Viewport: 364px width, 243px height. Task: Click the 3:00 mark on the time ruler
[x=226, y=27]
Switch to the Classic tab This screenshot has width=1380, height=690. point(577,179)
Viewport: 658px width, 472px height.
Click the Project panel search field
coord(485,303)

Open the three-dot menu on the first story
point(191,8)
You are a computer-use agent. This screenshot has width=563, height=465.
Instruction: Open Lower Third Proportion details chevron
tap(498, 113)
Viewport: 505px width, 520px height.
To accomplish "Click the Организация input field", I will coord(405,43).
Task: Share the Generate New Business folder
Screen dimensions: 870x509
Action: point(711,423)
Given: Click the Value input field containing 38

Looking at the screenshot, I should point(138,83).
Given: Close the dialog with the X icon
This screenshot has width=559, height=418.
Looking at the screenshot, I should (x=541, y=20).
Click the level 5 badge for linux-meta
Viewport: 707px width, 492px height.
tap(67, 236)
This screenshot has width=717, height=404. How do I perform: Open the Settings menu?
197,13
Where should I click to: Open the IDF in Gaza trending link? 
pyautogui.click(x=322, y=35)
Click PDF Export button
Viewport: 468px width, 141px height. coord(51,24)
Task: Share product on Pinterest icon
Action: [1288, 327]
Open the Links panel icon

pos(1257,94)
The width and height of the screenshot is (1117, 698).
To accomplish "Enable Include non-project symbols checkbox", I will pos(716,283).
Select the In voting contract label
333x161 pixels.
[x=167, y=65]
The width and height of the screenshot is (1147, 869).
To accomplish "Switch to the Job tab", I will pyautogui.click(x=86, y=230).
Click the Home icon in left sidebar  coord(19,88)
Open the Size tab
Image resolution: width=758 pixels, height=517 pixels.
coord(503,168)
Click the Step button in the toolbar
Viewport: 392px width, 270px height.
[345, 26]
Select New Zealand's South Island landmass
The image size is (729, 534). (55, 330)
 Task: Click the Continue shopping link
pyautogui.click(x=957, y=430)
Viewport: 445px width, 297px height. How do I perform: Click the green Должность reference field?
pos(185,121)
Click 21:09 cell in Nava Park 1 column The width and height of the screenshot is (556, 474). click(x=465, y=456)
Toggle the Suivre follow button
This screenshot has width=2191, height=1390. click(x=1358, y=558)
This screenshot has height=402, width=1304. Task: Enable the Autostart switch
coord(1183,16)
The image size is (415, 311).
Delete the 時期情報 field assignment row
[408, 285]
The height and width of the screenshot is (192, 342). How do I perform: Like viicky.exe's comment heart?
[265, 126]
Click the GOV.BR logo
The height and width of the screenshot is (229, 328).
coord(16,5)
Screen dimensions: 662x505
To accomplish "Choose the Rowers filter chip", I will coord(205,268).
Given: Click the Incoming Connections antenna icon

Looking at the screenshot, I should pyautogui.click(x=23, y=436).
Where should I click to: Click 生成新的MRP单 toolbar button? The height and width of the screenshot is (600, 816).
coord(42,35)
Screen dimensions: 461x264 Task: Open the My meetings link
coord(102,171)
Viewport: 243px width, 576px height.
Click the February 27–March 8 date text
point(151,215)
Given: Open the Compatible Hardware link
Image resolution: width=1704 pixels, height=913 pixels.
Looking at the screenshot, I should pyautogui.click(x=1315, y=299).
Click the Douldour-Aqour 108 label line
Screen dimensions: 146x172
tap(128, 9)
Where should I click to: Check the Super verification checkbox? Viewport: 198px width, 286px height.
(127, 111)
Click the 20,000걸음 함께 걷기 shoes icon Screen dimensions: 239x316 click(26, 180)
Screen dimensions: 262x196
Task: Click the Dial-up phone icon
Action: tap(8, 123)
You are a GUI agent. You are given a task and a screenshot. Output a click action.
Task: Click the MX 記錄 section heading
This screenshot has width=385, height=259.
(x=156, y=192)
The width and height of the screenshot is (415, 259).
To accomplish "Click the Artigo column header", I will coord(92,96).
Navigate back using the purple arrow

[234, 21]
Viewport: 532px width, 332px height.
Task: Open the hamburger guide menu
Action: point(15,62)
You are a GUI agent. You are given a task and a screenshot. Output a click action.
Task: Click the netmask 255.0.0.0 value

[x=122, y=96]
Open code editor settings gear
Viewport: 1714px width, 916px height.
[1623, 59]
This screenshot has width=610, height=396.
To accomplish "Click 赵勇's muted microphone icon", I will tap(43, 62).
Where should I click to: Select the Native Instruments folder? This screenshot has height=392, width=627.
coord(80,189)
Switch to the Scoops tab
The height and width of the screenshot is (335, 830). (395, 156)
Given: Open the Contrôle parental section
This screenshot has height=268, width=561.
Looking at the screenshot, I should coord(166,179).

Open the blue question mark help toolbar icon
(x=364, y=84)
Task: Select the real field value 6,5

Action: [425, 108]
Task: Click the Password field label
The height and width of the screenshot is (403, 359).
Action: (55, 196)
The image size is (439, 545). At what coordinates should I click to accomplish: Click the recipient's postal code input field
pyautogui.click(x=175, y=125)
◇ ◇ ◇
▸ **Job**
Convert the entries above into a JSON list of strings, with each line as its own string and blank lines omitted.

▸ **Response below**
[
  "Viewport: 364px width, 243px height. Task: Click the 3:00 mark on the time ruler",
  "[x=226, y=27]",
  "Switch to the Classic tab This screenshot has width=1380, height=690. point(577,179)",
  "Viewport: 658px width, 472px height.",
  "Click the Project panel search field",
  "coord(485,303)",
  "Open the three-dot menu on the first story",
  "point(191,8)",
  "You are a computer-use agent. This screenshot has width=563, height=465.",
  "Instruction: Open Lower Third Proportion details chevron",
  "tap(498, 113)",
  "Viewport: 505px width, 520px height.",
  "To accomplish \"Click the Организация input field\", I will coord(405,43).",
  "Task: Share the Generate New Business folder",
  "Screen dimensions: 870x509",
  "Action: point(711,423)",
  "Given: Click the Value input field containing 38",
  "Looking at the screenshot, I should point(138,83).",
  "Given: Close the dialog with the X icon",
  "This screenshot has width=559, height=418.",
  "Looking at the screenshot, I should (x=541, y=20).",
  "Click the level 5 badge for linux-meta",
  "Viewport: 707px width, 492px height.",
  "tap(67, 236)",
  "This screenshot has width=717, height=404. How do I perform: Open the Settings menu?",
  "197,13",
  "Where should I click to: Open the IDF in Gaza trending link? ",
  "pyautogui.click(x=322, y=35)",
  "Click PDF Export button",
  "Viewport: 468px width, 141px height. coord(51,24)",
  "Task: Share product on Pinterest icon",
  "Action: [1288, 327]",
  "Open the Links panel icon",
  "pos(1257,94)",
  "The width and height of the screenshot is (1117, 698).",
  "To accomplish \"Enable Include non-project symbols checkbox\", I will pos(716,283).",
  "Select the In voting contract label",
  "333x161 pixels.",
  "[x=167, y=65]",
  "The width and height of the screenshot is (1147, 869).",
  "To accomplish \"Switch to the Job tab\", I will pyautogui.click(x=86, y=230).",
  "Click the Home icon in left sidebar  coord(19,88)",
  "Open the Size tab",
  "Image resolution: width=758 pixels, height=517 pixels.",
  "coord(503,168)",
  "Click the Step button in the toolbar",
  "Viewport: 392px width, 270px height.",
  "[345, 26]",
  "Select New Zealand's South Island landmass",
  "The image size is (729, 534). (55, 330)",
  " Task: Click the Continue shopping link",
  "pyautogui.click(x=957, y=430)",
  "Viewport: 445px width, 297px height. How do I perform: Click the green Должность reference field?",
  "pos(185,121)",
  "Click 21:09 cell in Nava Park 1 column The width and height of the screenshot is (556, 474). click(x=465, y=456)",
  "Toggle the Suivre follow button",
  "This screenshot has width=2191, height=1390. click(x=1358, y=558)",
  "This screenshot has height=402, width=1304. Task: Enable the Autostart switch",
  "coord(1183,16)",
  "The image size is (415, 311).",
  "Delete the 時期情報 field assignment row",
  "[408, 285]",
  "The height and width of the screenshot is (192, 342). How do I perform: Like viicky.exe's comment heart?",
  "[265, 126]",
  "Click the GOV.BR logo",
  "The height and width of the screenshot is (229, 328).",
  "coord(16,5)",
  "Screen dimensions: 662x505",
  "To accomplish \"Choose the Rowers filter chip\", I will coord(205,268).",
  "Given: Click the Incoming Connections antenna icon",
  "Looking at the screenshot, I should pyautogui.click(x=23, y=436).",
  "Where should I click to: Click 生成新的MRP单 toolbar button? The height and width of the screenshot is (600, 816).",
  "coord(42,35)",
  "Screen dimensions: 461x264 Task: Open the My meetings link",
  "coord(102,171)",
  "Viewport: 243px width, 576px height.",
  "Click the February 27–March 8 date text",
  "point(151,215)",
  "Given: Open the Compatible Hardware link",
  "Image resolution: width=1704 pixels, height=913 pixels.",
  "Looking at the screenshot, I should pyautogui.click(x=1315, y=299).",
  "Click the Douldour-Aqour 108 label line",
  "Screen dimensions: 146x172",
  "tap(128, 9)",
  "Where should I click to: Check the Super verification checkbox? Viewport: 198px width, 286px height.",
  "(127, 111)",
  "Click the 20,000걸음 함께 걷기 shoes icon Screen dimensions: 239x316 click(26, 180)",
  "Screen dimensions: 262x196",
  "Task: Click the Dial-up phone icon",
  "Action: tap(8, 123)",
  "You are a GUI agent. You are given a task and a screenshot. Output a click action.",
  "Task: Click the MX 記錄 section heading",
  "This screenshot has width=385, height=259.",
  "(x=156, y=192)",
  "The width and height of the screenshot is (415, 259).",
  "To accomplish \"Click the Artigo column header\", I will coord(92,96).",
  "Navigate back using the purple arrow",
  "[234, 21]",
  "Viewport: 532px width, 332px height.",
  "Task: Open the hamburger guide menu",
  "Action: point(15,62)",
  "You are a GUI agent. You are given a task and a screenshot. Output a click action.",
  "Task: Click the netmask 255.0.0.0 value",
  "[x=122, y=96]",
  "Open code editor settings gear",
  "Viewport: 1714px width, 916px height.",
  "[1623, 59]",
  "This screenshot has width=610, height=396.",
  "To accomplish \"Click 赵勇's muted microphone icon\", I will tap(43, 62).",
  "Where should I click to: Select the Native Instruments folder? This screenshot has height=392, width=627.",
  "coord(80,189)",
  "Switch to the Scoops tab",
  "The height and width of the screenshot is (335, 830). (395, 156)",
  "Given: Open the Contrôle parental section",
  "This screenshot has height=268, width=561.",
  "Looking at the screenshot, I should coord(166,179).",
  "Open the blue question mark help toolbar icon",
  "(x=364, y=84)",
  "Task: Select the real field value 6,5",
  "Action: [425, 108]",
  "Task: Click the Password field label",
  "The height and width of the screenshot is (403, 359).",
  "Action: (55, 196)",
  "The image size is (439, 545). At what coordinates should I click to accomplish: Click the recipient's postal code input field",
  "pyautogui.click(x=175, y=125)"
]